##### DOCUMENT SEGMENT
As far as I was concerned, the best reward came just as we were wrapping everything up when about 20 Bighorn sheep strolled out into a small clearing a hundred yards away and stood looking at us as if to say “thanks for protecting our home”.

December 14, 2007

A sad little story

Filed under: Montana, Reflections, Rural fire department, Wildland fires — Tags: — montucky @ 3:12 pm

Half a dozen times lately I have written versions of this story and each time deleted them, thinking that it dwelled too much on negatives, but because I seem to have such a compulsion to tell the story, I finally decided I would.

Fourteen years ago I moved with my family back to Montana where I was born and raised. We settled into a rural area and made our home on the last remaining little piece of a ranch my grandparents started in about 1916. It’s nice to have roots.

In Montana, as I’m sure it is all over these United States, the small towns and surrounding rural areas can’t afford all of the infrastructure that the big cities can, one of those being a fire department. In its place we form “Rural or Volunteer Fire Departments” staffed and operated solely by volunteers. Grant money from various sources is usually available for equipment and there are always several viable sources for operating funds which, since there are no salaries involved, really don’t add up to all that much. These departments are surprisingly efficient.

Not long after we settled here, wanting to do my part in supporting the community, I inquired into the situation at the Rural Fire Department and was told that they had a full staff of 20 people, but would put my name on a long waiting list and perhaps in a few years there would be room for me in the department. The situation was the same with the town fire department in the small town not far from my home, and they required besides that their members live in town.
##########
##### DATASET CONTENT
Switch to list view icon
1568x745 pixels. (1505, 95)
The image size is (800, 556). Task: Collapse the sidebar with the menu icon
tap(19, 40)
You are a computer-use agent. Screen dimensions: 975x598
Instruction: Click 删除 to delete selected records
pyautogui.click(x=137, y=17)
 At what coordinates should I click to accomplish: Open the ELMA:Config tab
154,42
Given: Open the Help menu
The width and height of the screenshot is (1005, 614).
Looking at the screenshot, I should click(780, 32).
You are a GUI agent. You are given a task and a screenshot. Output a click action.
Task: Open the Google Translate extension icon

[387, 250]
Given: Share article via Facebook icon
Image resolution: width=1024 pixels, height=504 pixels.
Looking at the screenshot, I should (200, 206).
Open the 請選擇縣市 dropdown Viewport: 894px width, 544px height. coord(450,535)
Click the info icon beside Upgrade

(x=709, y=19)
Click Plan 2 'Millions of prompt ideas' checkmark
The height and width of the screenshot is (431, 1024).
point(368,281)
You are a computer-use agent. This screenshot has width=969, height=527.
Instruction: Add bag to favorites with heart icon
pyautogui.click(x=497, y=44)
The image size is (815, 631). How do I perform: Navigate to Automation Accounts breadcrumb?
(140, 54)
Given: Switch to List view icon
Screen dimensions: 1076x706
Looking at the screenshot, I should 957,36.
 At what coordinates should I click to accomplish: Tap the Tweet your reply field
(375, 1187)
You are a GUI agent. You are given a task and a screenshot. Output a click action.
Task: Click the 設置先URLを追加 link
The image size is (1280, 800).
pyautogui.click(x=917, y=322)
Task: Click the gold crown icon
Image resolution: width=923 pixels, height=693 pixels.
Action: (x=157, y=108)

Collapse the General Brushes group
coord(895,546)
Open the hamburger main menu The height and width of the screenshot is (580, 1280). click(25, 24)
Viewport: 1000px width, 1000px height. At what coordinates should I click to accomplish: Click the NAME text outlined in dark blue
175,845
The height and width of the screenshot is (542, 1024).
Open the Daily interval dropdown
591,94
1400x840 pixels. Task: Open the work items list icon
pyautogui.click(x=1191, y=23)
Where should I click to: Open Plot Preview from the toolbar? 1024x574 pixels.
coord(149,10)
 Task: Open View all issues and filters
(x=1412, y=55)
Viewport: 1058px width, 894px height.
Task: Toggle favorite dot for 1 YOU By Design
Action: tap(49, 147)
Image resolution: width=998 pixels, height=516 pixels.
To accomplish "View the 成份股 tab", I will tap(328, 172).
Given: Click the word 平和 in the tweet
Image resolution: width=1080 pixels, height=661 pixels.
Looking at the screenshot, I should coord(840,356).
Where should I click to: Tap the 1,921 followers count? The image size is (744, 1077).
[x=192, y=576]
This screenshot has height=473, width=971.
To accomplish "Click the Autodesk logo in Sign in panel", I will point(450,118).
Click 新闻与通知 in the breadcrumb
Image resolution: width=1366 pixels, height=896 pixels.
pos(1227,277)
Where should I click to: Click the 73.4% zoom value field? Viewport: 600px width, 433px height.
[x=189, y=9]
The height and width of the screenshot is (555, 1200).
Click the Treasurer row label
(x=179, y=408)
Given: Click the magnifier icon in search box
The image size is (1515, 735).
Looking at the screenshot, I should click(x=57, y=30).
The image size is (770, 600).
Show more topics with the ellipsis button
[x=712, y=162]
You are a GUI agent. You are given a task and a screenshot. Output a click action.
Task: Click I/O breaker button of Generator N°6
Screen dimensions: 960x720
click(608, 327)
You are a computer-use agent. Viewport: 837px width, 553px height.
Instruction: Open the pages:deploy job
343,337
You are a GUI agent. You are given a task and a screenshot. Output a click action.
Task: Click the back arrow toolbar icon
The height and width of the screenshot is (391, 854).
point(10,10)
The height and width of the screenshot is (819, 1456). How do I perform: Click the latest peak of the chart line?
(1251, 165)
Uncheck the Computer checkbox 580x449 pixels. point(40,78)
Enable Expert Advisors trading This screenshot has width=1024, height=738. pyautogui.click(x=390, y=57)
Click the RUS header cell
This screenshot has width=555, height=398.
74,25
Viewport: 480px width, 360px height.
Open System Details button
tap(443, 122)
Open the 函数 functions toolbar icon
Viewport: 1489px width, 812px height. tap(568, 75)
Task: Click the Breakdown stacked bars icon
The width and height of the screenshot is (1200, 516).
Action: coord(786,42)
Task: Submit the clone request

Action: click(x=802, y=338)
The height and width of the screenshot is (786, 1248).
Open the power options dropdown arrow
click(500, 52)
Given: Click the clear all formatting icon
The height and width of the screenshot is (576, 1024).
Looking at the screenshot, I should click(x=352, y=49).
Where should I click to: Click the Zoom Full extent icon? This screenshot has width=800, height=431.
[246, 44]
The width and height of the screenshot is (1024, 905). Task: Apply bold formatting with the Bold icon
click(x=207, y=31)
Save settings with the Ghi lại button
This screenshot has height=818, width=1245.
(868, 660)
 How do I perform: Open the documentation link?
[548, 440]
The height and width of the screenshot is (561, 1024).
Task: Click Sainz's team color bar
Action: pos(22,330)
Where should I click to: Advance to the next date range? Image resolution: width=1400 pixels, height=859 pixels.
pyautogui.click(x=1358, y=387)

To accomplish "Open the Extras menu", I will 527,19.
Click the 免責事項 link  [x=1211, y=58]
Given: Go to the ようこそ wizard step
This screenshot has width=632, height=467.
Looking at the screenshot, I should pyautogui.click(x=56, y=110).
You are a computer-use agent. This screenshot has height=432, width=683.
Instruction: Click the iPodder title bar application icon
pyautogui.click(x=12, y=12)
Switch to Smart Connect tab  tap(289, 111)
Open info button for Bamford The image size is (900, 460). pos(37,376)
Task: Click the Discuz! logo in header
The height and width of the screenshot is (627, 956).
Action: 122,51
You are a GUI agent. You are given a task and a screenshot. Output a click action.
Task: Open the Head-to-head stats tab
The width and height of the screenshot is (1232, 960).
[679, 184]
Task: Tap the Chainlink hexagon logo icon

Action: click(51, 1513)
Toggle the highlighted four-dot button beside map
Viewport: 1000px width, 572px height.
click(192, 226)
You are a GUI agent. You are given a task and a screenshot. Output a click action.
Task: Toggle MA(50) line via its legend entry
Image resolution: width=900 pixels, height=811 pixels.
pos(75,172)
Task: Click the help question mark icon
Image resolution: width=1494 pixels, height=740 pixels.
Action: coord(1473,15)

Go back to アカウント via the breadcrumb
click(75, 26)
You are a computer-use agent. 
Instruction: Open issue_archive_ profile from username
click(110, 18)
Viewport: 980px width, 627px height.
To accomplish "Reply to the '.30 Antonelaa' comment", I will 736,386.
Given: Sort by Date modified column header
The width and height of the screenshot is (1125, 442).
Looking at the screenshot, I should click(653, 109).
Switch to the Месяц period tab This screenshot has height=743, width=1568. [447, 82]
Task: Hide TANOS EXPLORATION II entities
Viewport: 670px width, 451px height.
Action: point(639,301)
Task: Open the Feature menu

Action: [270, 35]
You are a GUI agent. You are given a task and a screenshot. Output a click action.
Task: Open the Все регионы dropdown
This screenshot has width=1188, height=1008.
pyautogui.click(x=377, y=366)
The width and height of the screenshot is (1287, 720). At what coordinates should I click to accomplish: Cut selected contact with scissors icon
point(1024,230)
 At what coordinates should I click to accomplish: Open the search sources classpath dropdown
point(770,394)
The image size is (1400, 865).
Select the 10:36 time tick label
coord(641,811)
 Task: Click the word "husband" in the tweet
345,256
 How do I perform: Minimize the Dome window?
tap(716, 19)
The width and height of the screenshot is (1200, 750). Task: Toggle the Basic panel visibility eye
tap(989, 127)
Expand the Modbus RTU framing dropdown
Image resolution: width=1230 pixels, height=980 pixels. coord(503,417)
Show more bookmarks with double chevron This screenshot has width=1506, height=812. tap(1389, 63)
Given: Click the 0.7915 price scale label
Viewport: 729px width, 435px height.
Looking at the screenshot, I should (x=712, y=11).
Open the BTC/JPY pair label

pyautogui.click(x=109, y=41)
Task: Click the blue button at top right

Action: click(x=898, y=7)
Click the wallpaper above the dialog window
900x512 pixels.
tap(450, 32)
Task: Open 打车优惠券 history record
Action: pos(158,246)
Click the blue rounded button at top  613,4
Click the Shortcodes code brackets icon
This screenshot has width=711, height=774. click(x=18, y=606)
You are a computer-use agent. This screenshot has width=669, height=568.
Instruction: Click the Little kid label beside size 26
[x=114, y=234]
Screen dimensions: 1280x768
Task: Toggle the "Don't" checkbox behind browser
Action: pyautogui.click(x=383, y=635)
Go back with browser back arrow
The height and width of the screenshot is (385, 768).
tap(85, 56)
##########
__WORK INSTRUCTIONS__
(1) According to the fire department story, why do the operating funds of a rural or volunteer fire department not amount to much? Answer in one to three sentences.
(2) Answer each question from the fire department story.
(a) In about what year did the grandparents start the ranch?
(b) How many people were on the full staff of the Rural Fire Department?
(c) Besides its waiting list, what did the town fire department require of its members?
(3) Continue the fire department story from the point where it stops.
The data following the fire department story are separate material.

__ANSWERS FOR THE EXERCISE__
(1) Such departments are staffed and operated solely by volunteers, so no salaries are involved. Without salaries, the operating funds they need do not add up to much.

(2)
(a) About 1916.
(b) 20 people.
(c) That they live in town.

(3)
In subsequent years I pretty much forgot about Rural Fire, mostly because during all those years I had to work in places far from home and couldn’t be available to the department anyway. Once the time came when I was able to be at home again I didn’t think much about it until one day last fall there was a story in the local paper that said Rural Fire was in badly in need of volunteers. When I called the chief and asked if he could use an old gaffer who still had a couple good years left I was welcomed with open arms. We met at the fire hall, I was issued all my “turn-out” and wildland fire gear and a pager and became a volunteer fireman with the Rural Fire Department. I have to confess I don’t especially enjoy being called out to incidents at any time of the day or night to do things that are always strenuous and dirty and at the very best aren’t a whole lot of fun, but I also know that I wouldn’t sleep well at night if I knew that at any time someone may be desperately in need of help and no one would be there to answer their call.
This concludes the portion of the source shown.